Market risks
This section examines the risks associated with potential adverse market conditions that could impact the protocol's portfolio of assets. Since these risks are external and unavoidable, Enjoyoors must be thoroughly prepared to mitigate their effects and maintain resilience if they materialize.
Risk
Description
Risk mitigation strategy
Volatility Risk
The higher the volatility of the collateral, the less likely it is to support the entire synthetic debt assigned to it
Introduce a statistical modeling framework to calculate historical volatility measures and quantify risk based on returns distribution. Perform VaR (ES) and scenario analysis to identify applicable Portfolio and Market LTV ratios.
Correlation Risk
The higher the correlation between collateral assets, the more it is susceptible to adverse value changes
Track the historical correlation between collateral assets and synthetic liability. Score assets based on how well they are cointegrated with the synthetic liability. Diversify collateral portfolio based on historical correlations, preferring assets with higher diversification benefits.
Liquidity Risk
The less liquidity available in the market, the more likely the price impact will work against realizable value.

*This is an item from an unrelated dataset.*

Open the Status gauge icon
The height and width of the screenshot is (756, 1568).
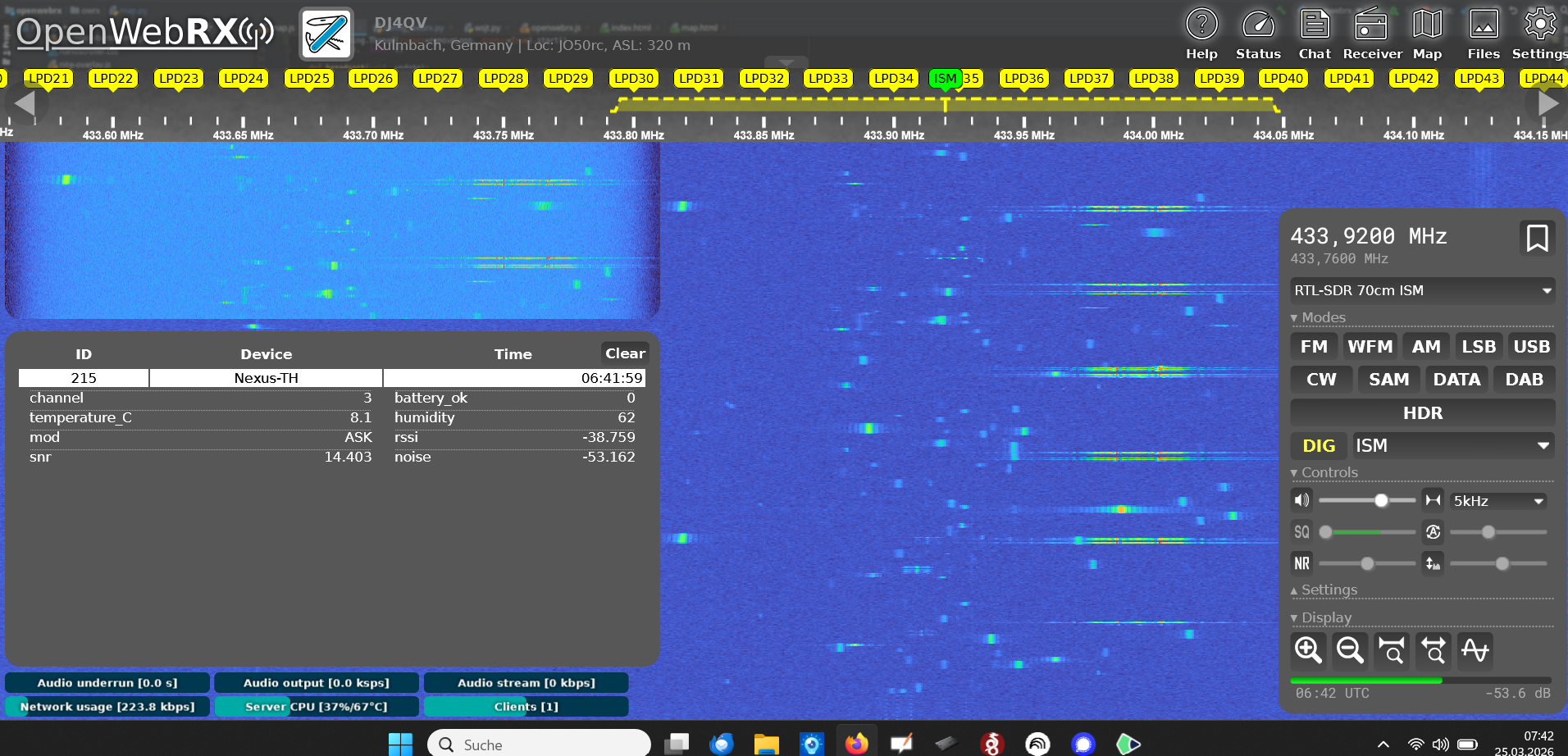pos(1258,34)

Develop a scoring-based factor model considering liquidity on-chain and off-chain, as well as price impact information.
Exposure Risk
The higher the aggregate relative exposure to the supply of any single asset, the more risk in trying to realize its value
Define allocation limits on a per-asset basis. Take into account liquidity scores and volatility measures calculated above. Additionally, circulating supply data should be considered to identify allocation hard caps.
Synthetic supply shock
A big chunk of gigaAsset supply entering the market in a short period could affect its peg. This could happen due to a major slashing event, liquidation of the whale position on the lending protocol, or just because a malicious actor decided to attack the stability of Enjoyoors’ gigaAsset
Since Enjoyoors protocol controls gigaAssets’ circulating supply - it can decide how and on what terms to bootstrap the Сurve pool (making sure that substantial synths supply chunk in the pool is controlled by the IPA).
Additionally, Enjoyoors governance can limit liquidity exposure to specific protocols to cap the amount of potential gigaAsset circulating supply entering the market.